What to do: Only one portion of the data is to be written out: from the line bearing "Guida alle taglie (1102, 554)" through the line bearing "Sconto 30% (1166, 821)". Write it exactly as it appears.

————

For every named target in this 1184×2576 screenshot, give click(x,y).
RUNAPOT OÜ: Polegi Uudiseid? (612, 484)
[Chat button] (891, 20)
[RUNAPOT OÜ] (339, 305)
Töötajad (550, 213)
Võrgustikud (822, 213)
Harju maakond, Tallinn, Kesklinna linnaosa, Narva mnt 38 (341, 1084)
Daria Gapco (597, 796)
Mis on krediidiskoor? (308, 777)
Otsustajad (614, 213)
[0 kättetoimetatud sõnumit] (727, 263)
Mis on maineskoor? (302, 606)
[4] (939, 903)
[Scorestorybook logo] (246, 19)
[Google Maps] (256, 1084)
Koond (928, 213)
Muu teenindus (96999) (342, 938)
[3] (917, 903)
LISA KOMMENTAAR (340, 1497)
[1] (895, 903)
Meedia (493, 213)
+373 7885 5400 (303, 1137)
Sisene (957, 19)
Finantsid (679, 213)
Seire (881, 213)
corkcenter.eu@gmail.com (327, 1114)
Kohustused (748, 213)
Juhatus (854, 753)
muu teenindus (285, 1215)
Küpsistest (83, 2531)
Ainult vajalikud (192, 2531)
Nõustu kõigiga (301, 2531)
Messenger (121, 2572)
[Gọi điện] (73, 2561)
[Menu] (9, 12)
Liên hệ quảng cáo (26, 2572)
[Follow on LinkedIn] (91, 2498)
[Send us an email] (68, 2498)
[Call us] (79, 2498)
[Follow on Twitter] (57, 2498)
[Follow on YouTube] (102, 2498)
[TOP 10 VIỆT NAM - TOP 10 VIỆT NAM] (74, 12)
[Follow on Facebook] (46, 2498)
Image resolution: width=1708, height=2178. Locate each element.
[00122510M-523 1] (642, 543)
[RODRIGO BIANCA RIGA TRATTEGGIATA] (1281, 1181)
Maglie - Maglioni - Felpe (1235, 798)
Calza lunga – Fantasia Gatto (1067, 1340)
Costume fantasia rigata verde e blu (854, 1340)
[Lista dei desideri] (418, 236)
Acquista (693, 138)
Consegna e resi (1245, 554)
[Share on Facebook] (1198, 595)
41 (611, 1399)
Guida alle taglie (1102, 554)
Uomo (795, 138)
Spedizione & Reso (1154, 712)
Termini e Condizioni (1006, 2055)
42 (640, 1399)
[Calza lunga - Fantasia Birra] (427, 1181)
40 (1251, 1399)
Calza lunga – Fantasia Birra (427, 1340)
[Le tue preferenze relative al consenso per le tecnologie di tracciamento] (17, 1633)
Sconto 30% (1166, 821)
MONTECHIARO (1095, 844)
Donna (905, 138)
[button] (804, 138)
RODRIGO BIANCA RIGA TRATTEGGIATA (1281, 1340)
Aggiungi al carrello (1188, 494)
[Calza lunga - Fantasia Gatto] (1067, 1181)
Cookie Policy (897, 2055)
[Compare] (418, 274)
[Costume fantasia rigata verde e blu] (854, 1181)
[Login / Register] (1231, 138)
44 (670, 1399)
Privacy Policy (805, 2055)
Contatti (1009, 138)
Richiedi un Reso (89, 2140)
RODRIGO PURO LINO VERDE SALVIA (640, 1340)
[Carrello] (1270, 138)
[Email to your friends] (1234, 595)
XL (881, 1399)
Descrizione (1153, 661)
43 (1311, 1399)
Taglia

————

Exercise output:
Guida alle taglie (1102, 554)
Uomo (795, 138)
Spedizione & Reso (1154, 712)
Termini e Condizioni (1006, 2055)
42 (640, 1399)
[Calza lunga - Fantasia Birra] (427, 1181)
40 (1251, 1399)
Calza lunga – Fantasia Birra (427, 1340)
[Le tue preferenze relative al consenso per le tecnologie di tracciamento] (17, 1633)
Sconto 30% (1166, 821)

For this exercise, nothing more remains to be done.